Célebres casos de curación milagrosa se han efectuado en todo el mundo, especialmente en Japón, India, Europa y América. En el Japón visité el famoso templo llamado Diabutsu, donde existe una estatua gigantesca de Buda sentado, fundida en bronce, con las manos cruzadas, la cabeza inclinada en una actitud de profundo éxtasis contemplativo. Tiene 14 metros de altura; se la llama el Gran Buda.

Ante ella jóvenes y viejos hacían ofrendas de dinero, frutas, arroz, naranjas; prendían cirios, quemaban incienso y rezaban oraciones de petición.
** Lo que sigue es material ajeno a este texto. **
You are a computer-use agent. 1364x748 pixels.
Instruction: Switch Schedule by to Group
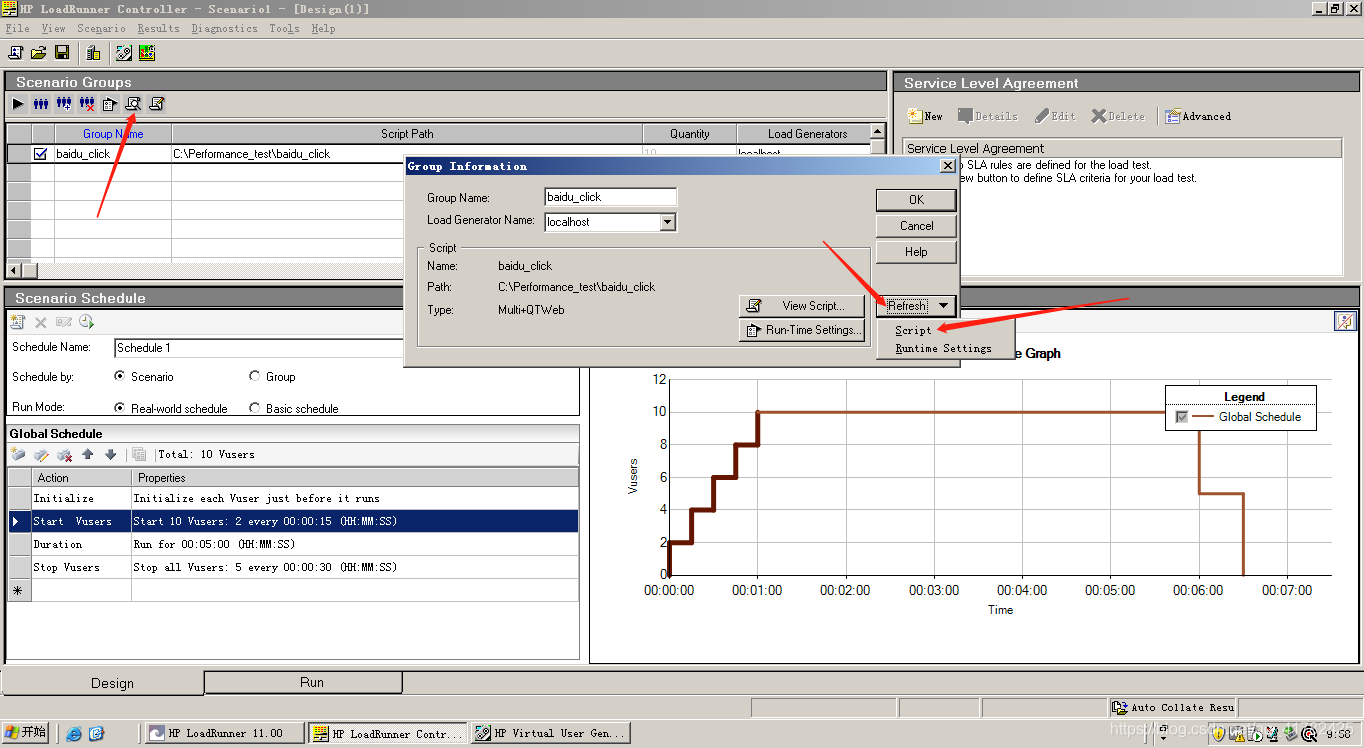pyautogui.click(x=258, y=376)
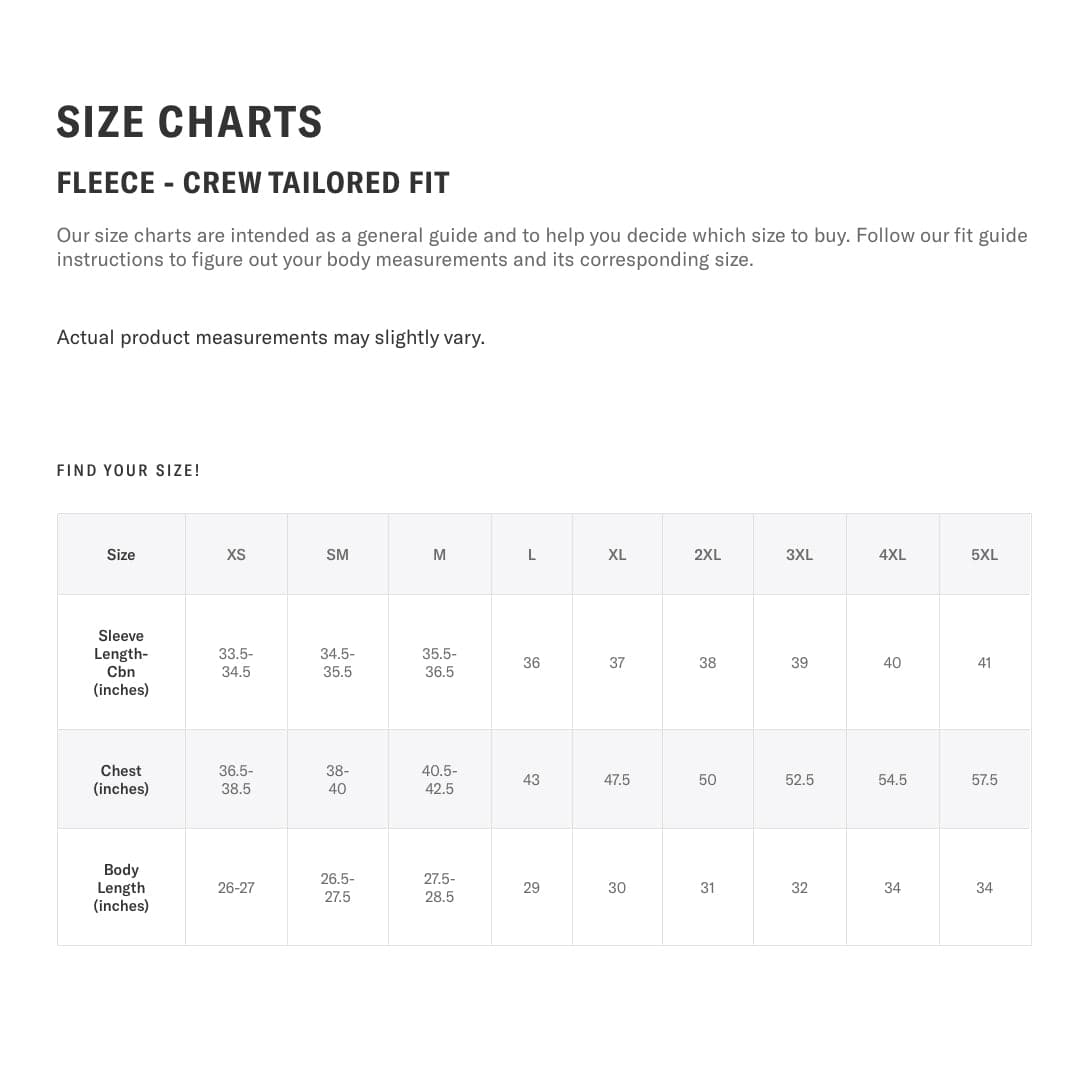
Task: Select the M size column header
Action: point(439,555)
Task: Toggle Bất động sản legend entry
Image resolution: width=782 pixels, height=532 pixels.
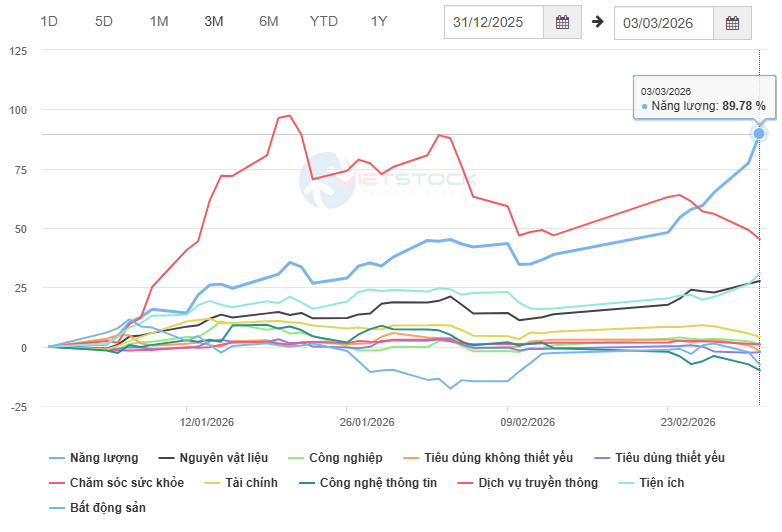Action: point(108,508)
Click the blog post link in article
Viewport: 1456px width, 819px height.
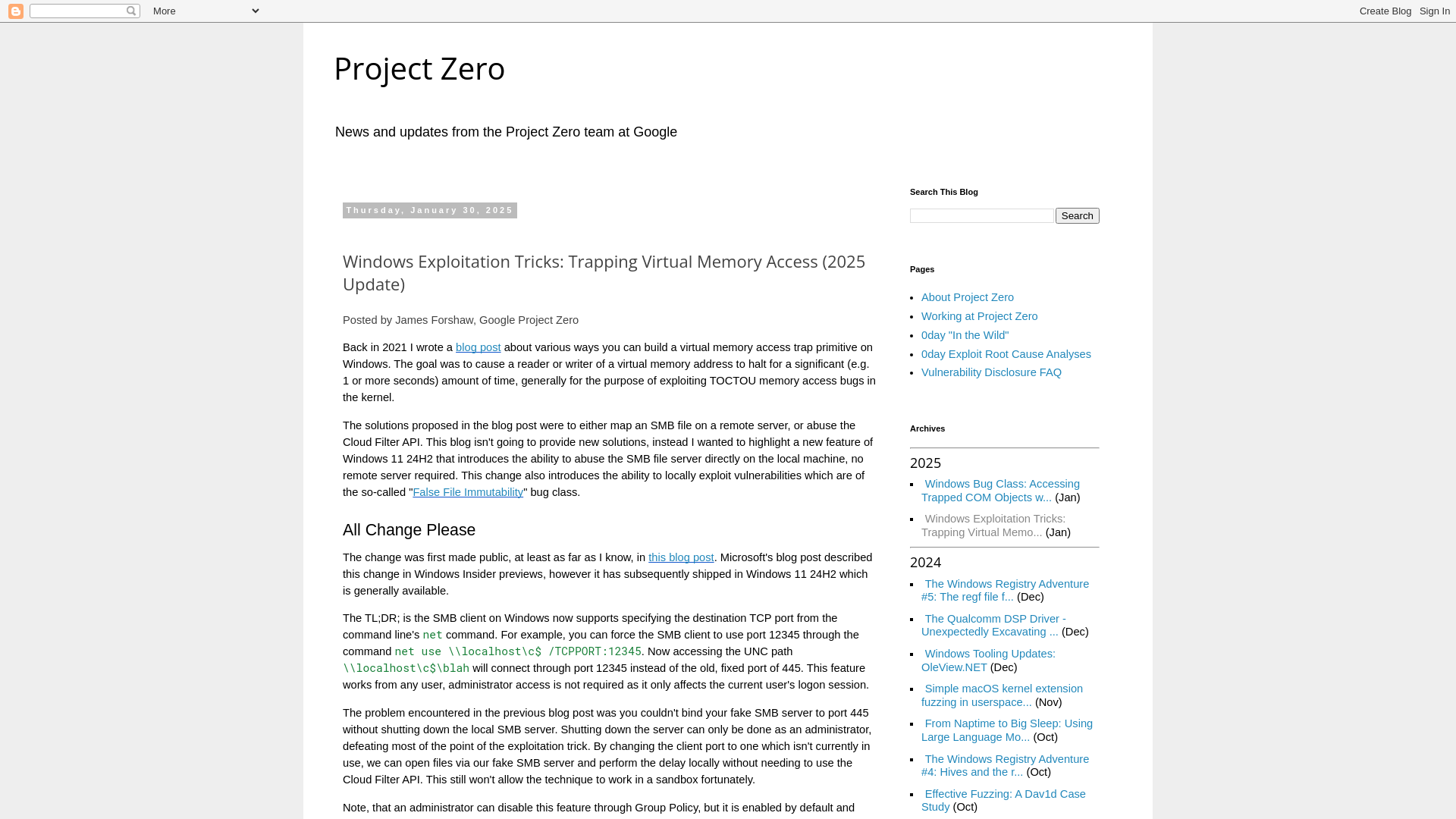click(478, 347)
El guía explicaba el canto de una jovencita; mientras ella rezaba, colocaba dos naranjas como ofrenda y prendió un cirio; el guía explicó que había perdido la voz y como la había recuperado en este templo, estaba agradeciendo a Buda por haberla recobrado. Simplemente tenía fé en que Buda le devolvería su bella voz para cantar, si ella seguía ciertos rituales, ayunaba y hacía ciertas ofrendas, todo lo cual encendía su fé y su expectación produciéndose el apropiado condicionamiento de su mente hasta llegar a la cúspide de la creencia absoluta. Su mente subconsciente respondió a esa creencia.

Para demostrar aún más el poder de la imaginación y la creencia ciega, relataré el caso de un pariente enfermo de tuberculosis.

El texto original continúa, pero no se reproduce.